### Supplied entries
• • • • • • •

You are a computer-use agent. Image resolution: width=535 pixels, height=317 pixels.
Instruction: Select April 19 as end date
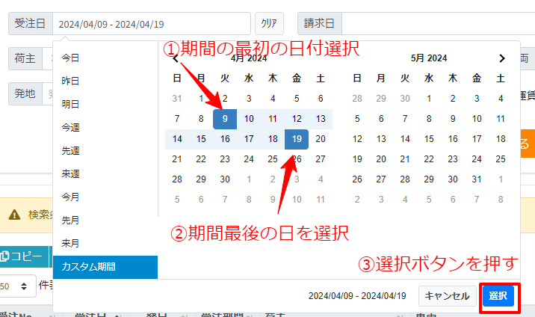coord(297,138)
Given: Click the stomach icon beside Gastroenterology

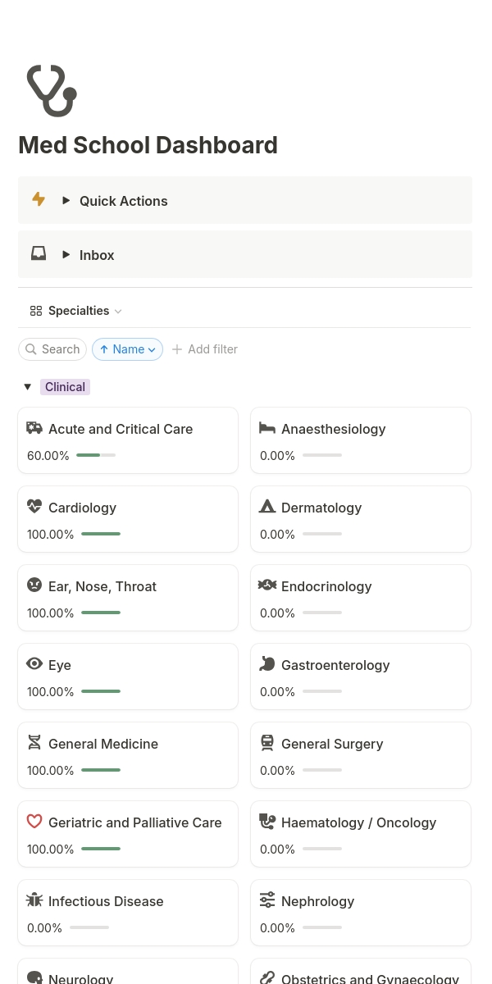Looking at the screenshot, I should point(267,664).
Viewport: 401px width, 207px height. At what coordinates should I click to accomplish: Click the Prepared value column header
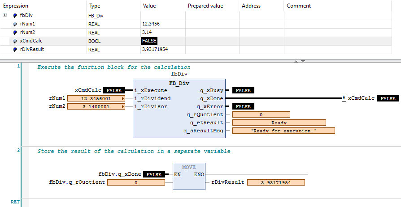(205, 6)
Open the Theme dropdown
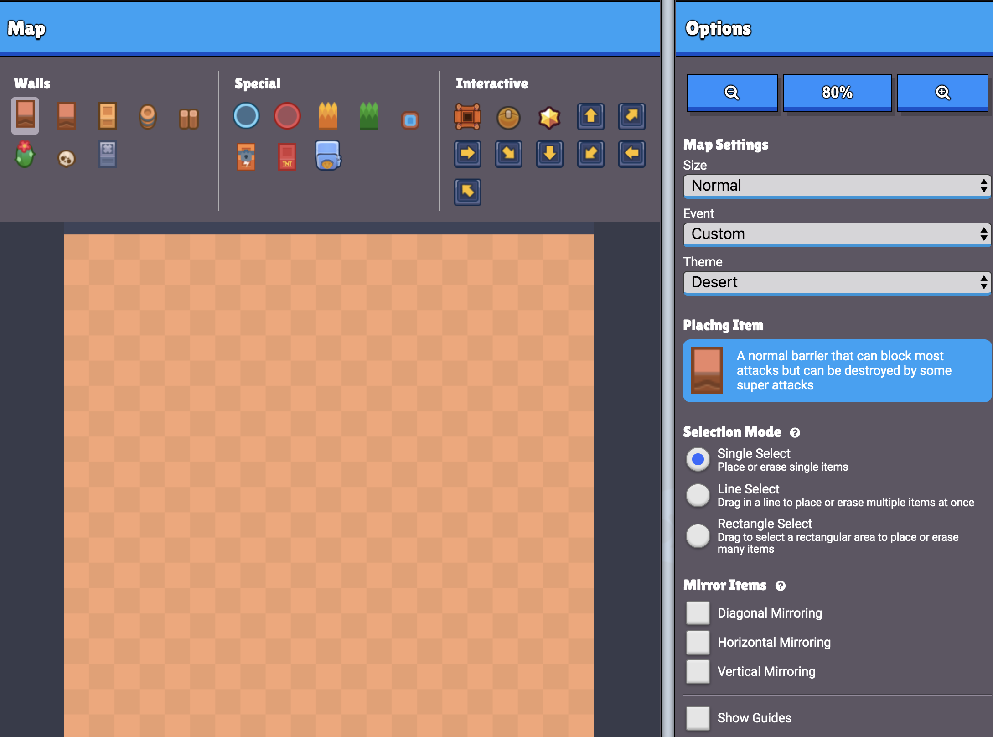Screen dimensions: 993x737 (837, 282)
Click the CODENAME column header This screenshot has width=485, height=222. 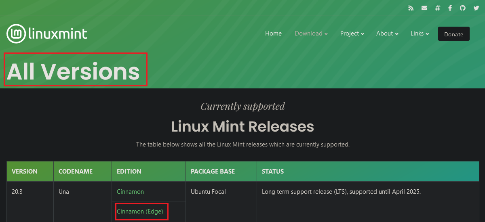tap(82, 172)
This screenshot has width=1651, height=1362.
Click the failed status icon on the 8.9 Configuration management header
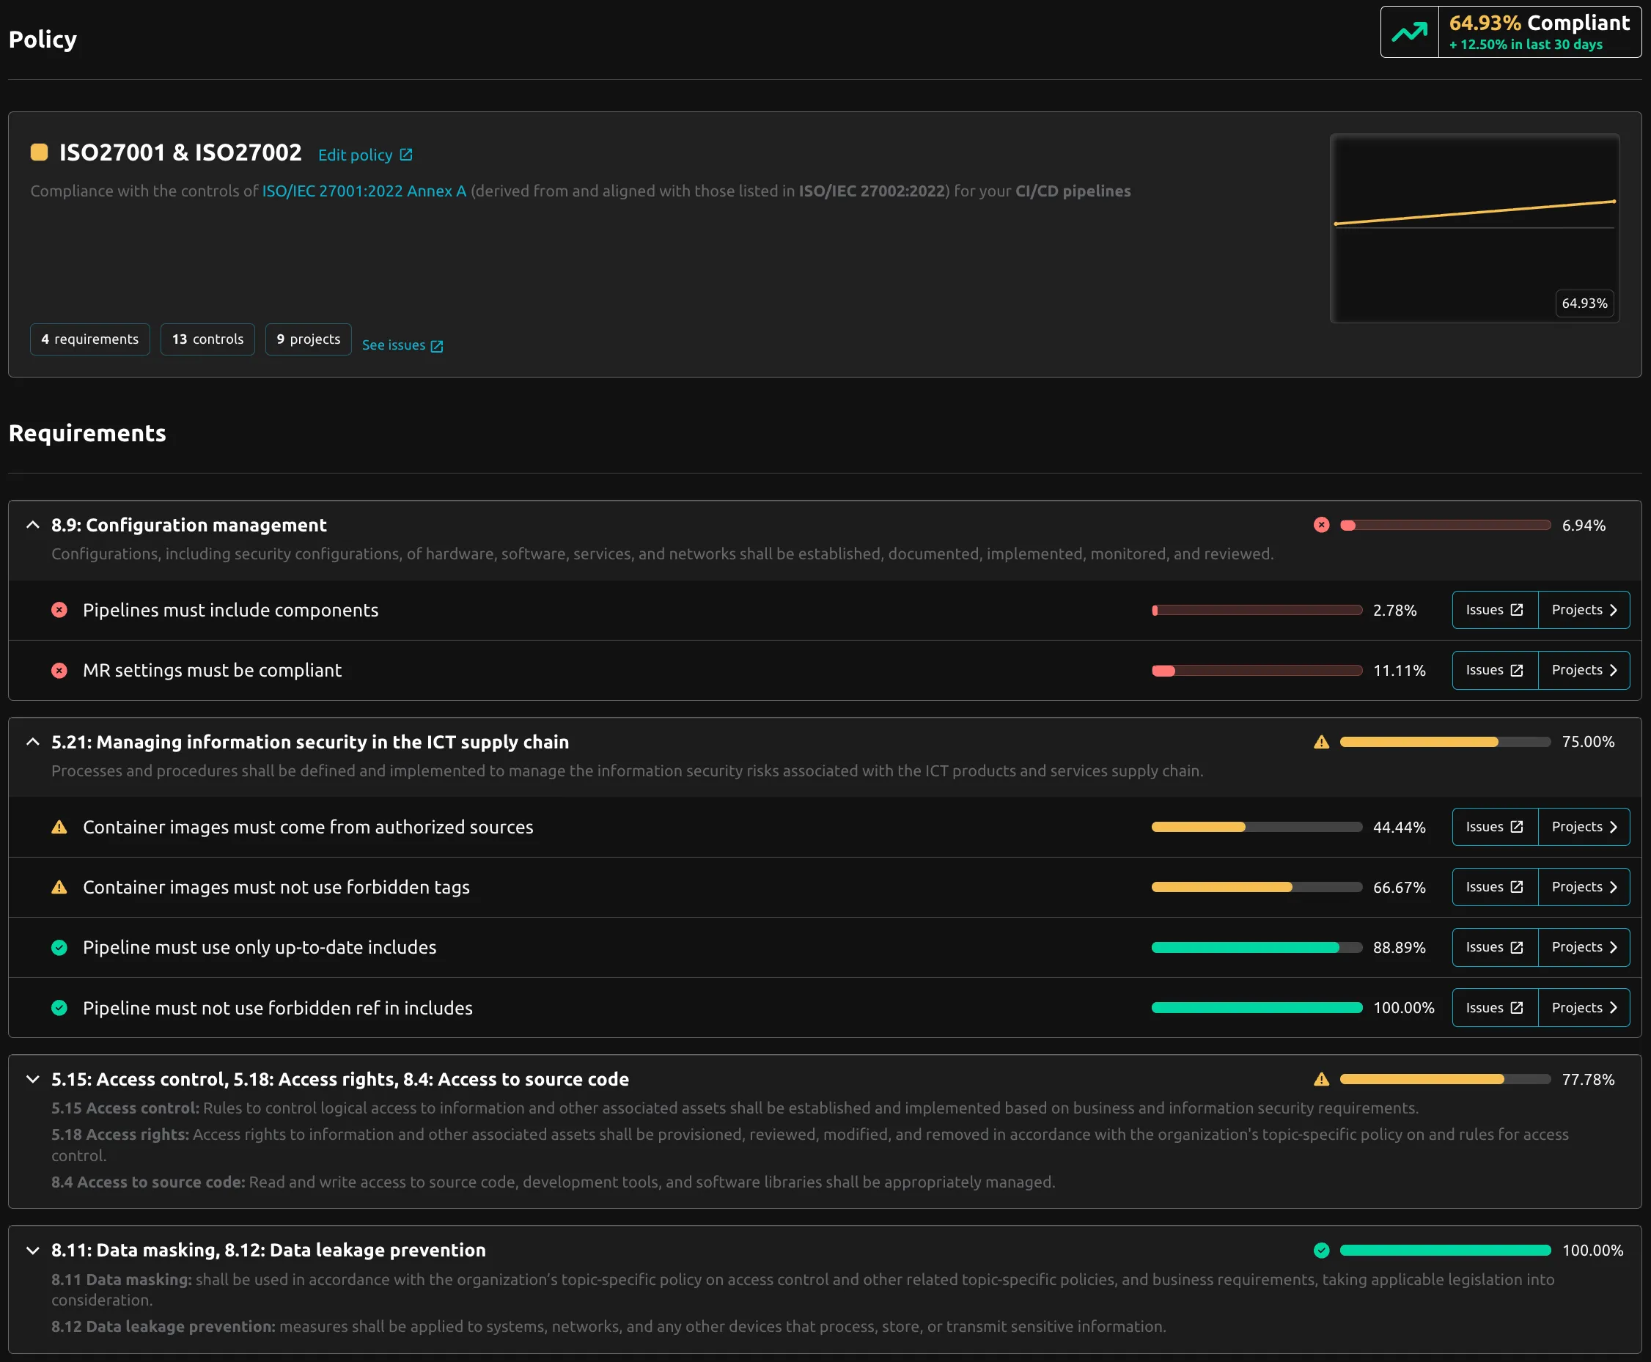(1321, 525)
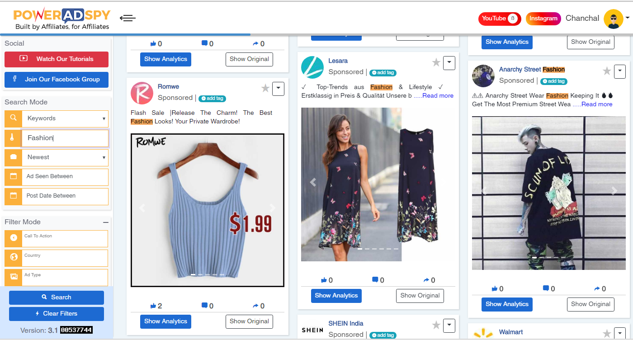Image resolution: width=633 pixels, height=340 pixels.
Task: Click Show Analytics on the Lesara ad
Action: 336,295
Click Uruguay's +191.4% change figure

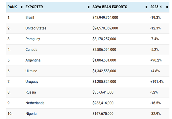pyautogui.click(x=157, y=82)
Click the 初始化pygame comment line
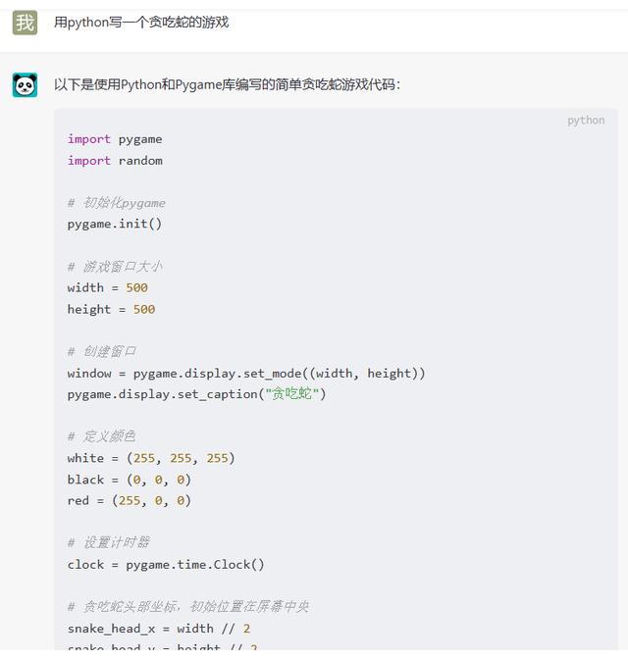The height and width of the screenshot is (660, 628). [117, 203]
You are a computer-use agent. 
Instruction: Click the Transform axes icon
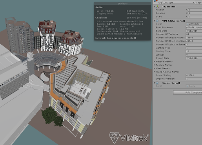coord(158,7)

• • • • • • •

### What to do
Copy the data word for word, from the line containing "This screenshot has width=1651, height=1362." through the end of the data, both ends included. Leave out the pictures.

### Output of the task
This screenshot has width=1651, height=1362.
Click the failed status icon on the 8.9 Configuration management header
(1321, 525)
Image resolution: width=633 pixels, height=340 pixels.
Task: Click Show Analytics on the Lesara ad
Action: 336,295
Click Uruguay's +191.4% change figure

pyautogui.click(x=157, y=82)
Click the 初始化pygame comment line
The height and width of the screenshot is (660, 628). [117, 203]
You are a computer-use agent. 
Instruction: Click the Transform axes icon
coord(158,7)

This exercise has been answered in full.